WHAT YOU ARE ASKED TO DO:
Please copy all of the data that follows exactly, leaving any pictures out.

THE DATA:
★ ★ ★ ★ ★

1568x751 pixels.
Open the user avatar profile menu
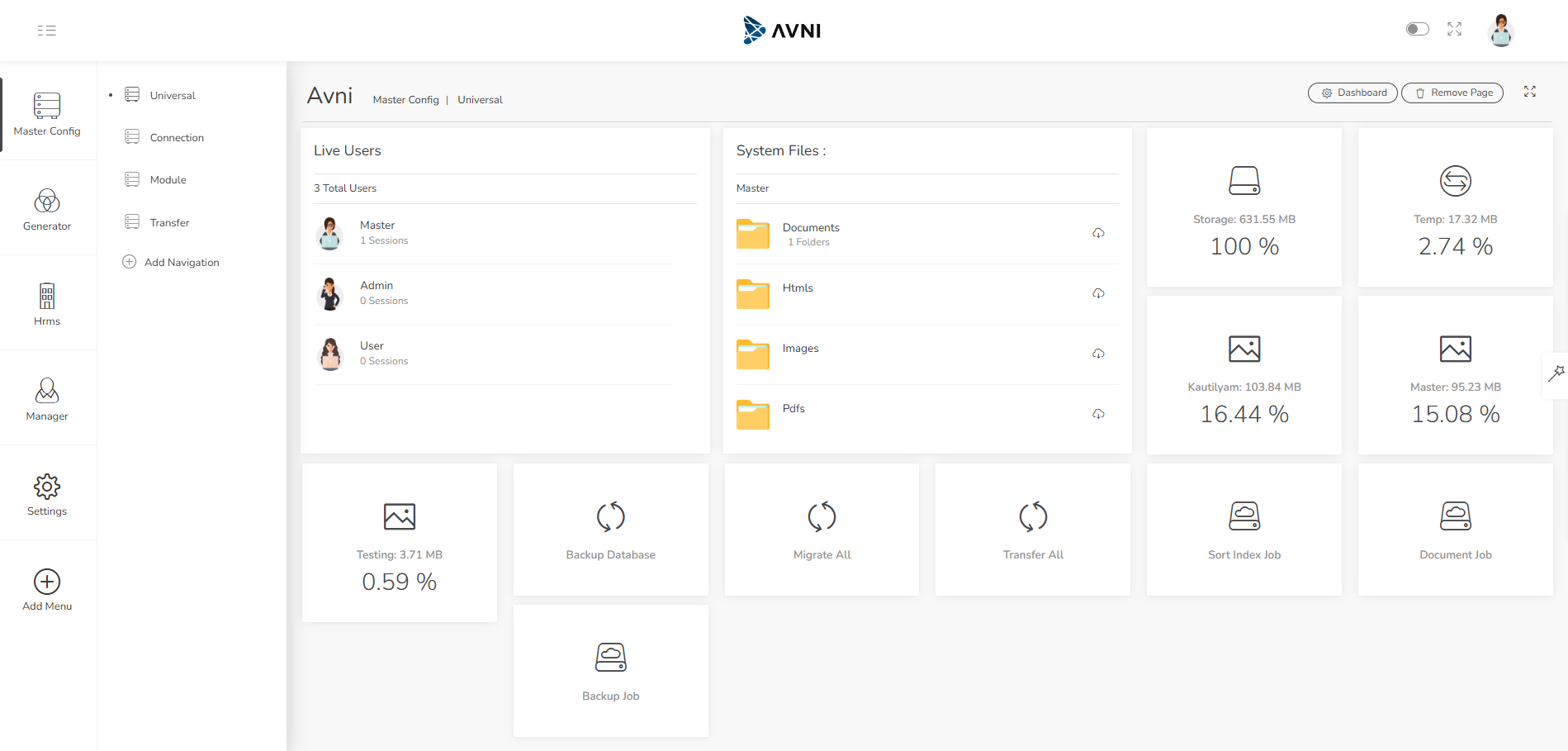(x=1500, y=31)
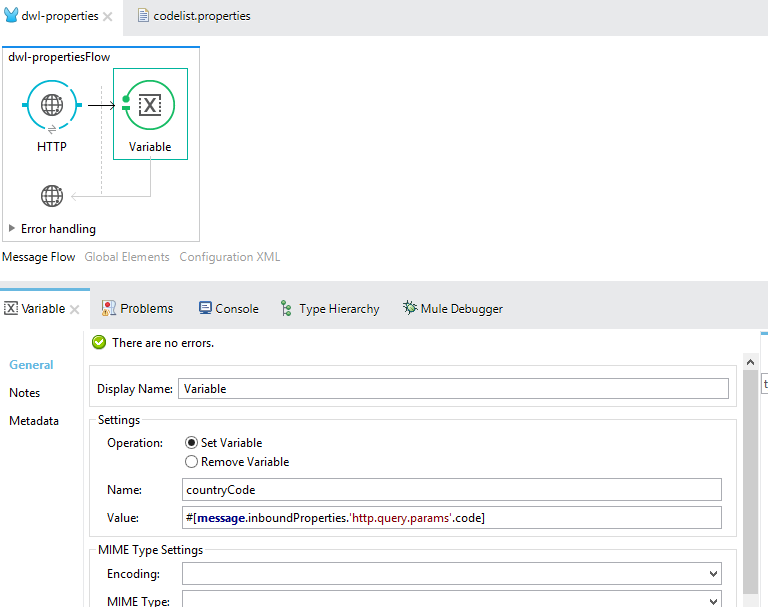Click the Mule Debugger bug icon
The width and height of the screenshot is (768, 607).
point(409,308)
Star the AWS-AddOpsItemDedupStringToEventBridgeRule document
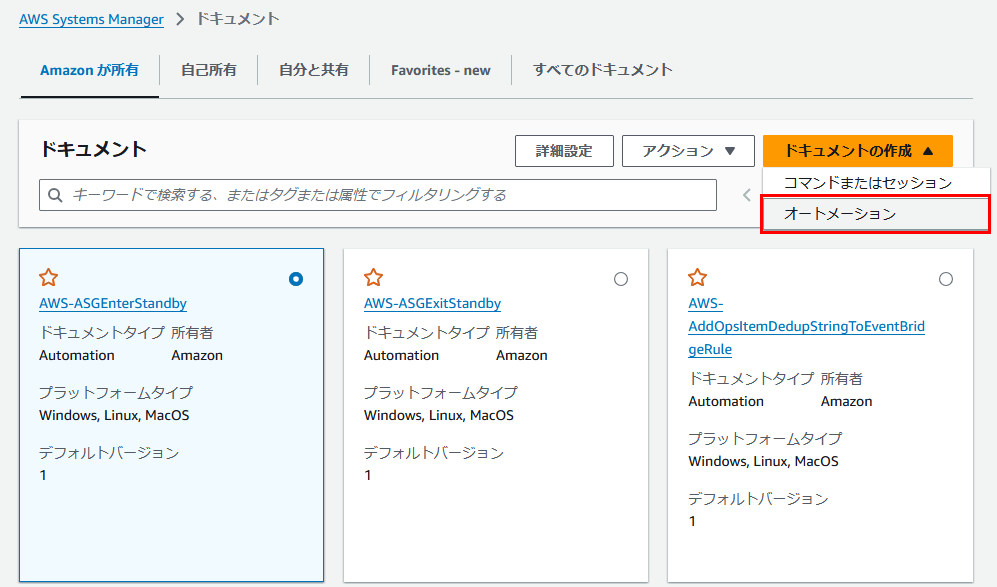This screenshot has height=587, width=997. click(698, 278)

★ ★ ★ ★ ★

TASK OUTPUT:
1568x751 pixels.
Open the user avatar profile menu
(x=1500, y=31)
Click the Mule Debugger bug icon
The width and height of the screenshot is (768, 607).
point(409,308)
Star the AWS-AddOpsItemDedupStringToEventBridgeRule document
This screenshot has height=587, width=997. click(698, 278)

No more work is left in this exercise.